What to work on:
Return the lines starting at "This screenshot has height=408, width=772." and ending at "click(x=530, y=760)", reproduced exactly.

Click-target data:
##############################

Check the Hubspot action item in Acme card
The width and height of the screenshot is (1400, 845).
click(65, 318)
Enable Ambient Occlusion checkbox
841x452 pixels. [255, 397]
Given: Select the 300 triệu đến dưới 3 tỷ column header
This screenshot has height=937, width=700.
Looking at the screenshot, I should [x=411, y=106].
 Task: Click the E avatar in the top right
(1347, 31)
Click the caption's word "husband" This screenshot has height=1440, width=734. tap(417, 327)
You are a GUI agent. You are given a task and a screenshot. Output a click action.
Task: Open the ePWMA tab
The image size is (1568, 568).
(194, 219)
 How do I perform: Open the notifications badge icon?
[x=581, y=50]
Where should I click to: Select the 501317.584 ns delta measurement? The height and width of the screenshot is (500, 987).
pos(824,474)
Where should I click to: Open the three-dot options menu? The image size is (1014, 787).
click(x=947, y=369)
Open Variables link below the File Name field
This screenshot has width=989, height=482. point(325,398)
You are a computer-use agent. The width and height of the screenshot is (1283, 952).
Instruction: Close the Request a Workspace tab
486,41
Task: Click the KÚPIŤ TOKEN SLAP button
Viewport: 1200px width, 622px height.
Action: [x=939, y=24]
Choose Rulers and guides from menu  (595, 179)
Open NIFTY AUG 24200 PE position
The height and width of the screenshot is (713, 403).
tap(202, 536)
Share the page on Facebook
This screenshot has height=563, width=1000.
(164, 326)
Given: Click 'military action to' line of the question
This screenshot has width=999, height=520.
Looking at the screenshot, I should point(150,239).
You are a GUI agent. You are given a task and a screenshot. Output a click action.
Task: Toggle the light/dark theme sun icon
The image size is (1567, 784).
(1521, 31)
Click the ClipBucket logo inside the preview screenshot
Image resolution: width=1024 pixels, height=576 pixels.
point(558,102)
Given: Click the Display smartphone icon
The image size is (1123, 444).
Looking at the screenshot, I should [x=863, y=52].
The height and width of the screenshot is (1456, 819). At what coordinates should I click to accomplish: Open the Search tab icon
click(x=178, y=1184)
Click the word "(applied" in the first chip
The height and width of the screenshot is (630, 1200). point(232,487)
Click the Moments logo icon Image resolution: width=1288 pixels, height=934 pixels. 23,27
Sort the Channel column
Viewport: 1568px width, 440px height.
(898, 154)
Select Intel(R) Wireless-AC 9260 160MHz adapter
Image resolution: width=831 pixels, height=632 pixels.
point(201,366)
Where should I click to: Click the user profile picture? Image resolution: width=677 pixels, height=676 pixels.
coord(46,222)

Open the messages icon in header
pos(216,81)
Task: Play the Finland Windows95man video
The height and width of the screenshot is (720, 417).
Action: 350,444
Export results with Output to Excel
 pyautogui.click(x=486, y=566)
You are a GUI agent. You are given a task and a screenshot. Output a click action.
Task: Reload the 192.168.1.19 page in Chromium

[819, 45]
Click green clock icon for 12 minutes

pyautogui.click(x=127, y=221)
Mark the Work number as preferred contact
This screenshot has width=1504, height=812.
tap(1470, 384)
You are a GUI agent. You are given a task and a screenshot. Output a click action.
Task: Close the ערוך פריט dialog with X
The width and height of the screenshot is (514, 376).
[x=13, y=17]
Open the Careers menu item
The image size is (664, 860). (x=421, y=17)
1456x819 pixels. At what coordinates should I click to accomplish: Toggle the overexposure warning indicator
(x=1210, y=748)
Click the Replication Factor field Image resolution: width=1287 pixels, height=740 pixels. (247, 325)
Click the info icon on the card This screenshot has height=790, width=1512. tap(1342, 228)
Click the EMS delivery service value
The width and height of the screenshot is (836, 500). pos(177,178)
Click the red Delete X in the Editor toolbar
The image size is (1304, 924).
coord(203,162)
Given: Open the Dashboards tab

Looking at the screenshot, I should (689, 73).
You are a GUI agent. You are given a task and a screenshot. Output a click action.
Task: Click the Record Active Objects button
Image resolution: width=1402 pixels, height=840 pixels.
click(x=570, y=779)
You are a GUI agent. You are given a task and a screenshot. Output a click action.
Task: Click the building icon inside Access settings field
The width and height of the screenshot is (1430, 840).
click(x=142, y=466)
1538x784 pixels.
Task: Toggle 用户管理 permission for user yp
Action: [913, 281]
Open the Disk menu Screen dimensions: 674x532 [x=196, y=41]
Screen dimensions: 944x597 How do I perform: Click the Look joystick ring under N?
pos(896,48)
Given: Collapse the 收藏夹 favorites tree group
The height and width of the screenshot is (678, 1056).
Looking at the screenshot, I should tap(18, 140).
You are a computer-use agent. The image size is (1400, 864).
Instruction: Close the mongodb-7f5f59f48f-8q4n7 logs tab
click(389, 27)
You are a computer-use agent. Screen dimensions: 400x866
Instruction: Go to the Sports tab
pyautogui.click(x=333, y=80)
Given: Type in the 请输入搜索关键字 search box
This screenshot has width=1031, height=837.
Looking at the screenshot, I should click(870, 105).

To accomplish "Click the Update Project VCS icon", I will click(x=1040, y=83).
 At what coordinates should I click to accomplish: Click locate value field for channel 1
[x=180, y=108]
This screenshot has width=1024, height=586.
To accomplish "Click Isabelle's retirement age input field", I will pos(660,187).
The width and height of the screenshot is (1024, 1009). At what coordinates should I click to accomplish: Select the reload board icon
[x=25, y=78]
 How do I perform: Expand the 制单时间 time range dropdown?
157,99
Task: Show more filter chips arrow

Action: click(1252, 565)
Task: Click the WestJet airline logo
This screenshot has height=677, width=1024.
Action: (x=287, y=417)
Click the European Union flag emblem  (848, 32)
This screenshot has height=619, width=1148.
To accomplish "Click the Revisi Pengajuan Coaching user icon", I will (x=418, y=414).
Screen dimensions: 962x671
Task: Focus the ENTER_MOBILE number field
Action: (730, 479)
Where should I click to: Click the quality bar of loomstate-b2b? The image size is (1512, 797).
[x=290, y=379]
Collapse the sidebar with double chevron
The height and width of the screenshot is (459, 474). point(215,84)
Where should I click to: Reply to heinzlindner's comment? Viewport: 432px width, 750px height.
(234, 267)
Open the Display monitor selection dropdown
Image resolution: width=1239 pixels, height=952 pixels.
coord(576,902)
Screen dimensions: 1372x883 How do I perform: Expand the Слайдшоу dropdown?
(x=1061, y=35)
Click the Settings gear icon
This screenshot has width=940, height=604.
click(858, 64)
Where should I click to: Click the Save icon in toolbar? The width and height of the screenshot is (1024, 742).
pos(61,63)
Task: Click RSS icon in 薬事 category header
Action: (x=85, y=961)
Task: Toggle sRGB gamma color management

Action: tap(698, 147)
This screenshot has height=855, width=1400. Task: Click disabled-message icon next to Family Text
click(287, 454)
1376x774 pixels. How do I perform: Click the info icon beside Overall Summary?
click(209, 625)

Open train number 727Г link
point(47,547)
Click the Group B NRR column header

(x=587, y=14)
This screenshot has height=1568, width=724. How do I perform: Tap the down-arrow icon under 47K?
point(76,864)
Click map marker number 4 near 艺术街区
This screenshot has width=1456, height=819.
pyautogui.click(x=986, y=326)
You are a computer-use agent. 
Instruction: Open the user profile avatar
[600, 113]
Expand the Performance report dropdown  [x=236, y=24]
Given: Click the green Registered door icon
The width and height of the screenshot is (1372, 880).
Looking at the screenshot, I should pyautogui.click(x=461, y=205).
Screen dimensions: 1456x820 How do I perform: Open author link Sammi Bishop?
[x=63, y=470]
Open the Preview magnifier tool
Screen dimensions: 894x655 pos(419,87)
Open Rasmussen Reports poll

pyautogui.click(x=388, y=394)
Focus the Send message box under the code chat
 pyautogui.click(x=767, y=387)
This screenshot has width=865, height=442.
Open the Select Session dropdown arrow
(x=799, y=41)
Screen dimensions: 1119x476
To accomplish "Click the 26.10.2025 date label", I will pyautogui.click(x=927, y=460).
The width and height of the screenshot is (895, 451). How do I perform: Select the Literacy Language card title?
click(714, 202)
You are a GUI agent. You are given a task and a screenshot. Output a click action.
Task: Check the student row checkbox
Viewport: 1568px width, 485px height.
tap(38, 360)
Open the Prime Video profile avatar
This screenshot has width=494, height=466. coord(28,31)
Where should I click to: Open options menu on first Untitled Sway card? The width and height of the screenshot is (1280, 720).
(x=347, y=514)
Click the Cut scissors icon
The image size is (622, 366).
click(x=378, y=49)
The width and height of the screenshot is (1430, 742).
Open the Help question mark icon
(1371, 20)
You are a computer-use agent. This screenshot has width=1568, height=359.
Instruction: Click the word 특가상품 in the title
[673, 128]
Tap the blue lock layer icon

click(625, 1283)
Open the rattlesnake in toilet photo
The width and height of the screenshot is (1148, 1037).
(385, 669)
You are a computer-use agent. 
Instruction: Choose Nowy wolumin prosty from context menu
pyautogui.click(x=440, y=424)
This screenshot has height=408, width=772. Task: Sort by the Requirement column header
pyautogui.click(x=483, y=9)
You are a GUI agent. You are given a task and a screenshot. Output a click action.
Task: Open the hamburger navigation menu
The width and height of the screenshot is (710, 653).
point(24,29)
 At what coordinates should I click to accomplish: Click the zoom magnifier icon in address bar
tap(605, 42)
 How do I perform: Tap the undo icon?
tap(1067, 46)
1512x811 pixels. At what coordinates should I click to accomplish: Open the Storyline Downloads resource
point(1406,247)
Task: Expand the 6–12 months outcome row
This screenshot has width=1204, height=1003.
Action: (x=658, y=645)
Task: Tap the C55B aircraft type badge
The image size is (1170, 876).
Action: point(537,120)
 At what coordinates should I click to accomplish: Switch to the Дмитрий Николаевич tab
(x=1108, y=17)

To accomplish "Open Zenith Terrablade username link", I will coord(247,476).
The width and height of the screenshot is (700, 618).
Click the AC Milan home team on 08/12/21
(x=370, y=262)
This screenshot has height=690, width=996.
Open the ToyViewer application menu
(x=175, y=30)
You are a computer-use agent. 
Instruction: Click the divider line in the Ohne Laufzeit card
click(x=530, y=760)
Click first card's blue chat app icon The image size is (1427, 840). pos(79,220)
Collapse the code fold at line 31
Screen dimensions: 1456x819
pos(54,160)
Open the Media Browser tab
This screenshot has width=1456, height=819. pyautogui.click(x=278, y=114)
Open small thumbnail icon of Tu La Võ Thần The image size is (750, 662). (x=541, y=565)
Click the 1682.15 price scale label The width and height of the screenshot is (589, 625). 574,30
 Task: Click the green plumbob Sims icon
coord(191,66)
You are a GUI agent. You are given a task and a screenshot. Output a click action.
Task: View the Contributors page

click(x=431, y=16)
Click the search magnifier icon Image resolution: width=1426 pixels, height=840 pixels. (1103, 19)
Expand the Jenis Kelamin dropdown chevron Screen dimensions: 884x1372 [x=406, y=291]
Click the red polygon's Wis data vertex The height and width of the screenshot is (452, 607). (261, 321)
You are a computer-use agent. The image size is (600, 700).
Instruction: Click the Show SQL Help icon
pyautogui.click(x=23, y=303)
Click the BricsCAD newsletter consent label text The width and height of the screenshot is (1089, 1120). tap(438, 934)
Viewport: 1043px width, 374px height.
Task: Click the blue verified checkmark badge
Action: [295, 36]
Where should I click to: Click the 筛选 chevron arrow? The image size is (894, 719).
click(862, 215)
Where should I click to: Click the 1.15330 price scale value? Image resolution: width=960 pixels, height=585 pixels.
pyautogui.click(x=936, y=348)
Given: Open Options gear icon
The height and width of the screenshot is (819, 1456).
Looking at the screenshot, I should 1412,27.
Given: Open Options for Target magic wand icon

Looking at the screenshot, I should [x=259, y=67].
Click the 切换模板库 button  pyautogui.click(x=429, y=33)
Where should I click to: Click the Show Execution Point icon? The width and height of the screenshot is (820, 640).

##############################

Written response:
This screenshot has height=408, width=772. Task: Sort by the Requirement column header
pyautogui.click(x=483, y=9)
You are a GUI agent. You are given a task and a screenshot. Output a click action.
Task: Open the hamburger navigation menu
The width and height of the screenshot is (710, 653).
point(24,29)
 At what coordinates should I click to accomplish: Click the zoom magnifier icon in address bar
tap(605, 42)
 How do I perform: Tap the undo icon?
tap(1067, 46)
1512x811 pixels. At what coordinates should I click to accomplish: Open the Storyline Downloads resource
point(1406,247)
Task: Expand the 6–12 months outcome row
This screenshot has width=1204, height=1003.
Action: (x=658, y=645)
Task: Tap the C55B aircraft type badge
The image size is (1170, 876).
Action: point(537,120)
 At what coordinates should I click to accomplish: Switch to the Дмитрий Николаевич tab
(x=1108, y=17)

To accomplish "Open Zenith Terrablade username link", I will coord(247,476).
The width and height of the screenshot is (700, 618).
Click the AC Milan home team on 08/12/21
(x=370, y=262)
This screenshot has height=690, width=996.
Open the ToyViewer application menu
(x=175, y=30)
You are a computer-use agent. 
Instruction: Click the divider line in the Ohne Laufzeit card
click(x=530, y=760)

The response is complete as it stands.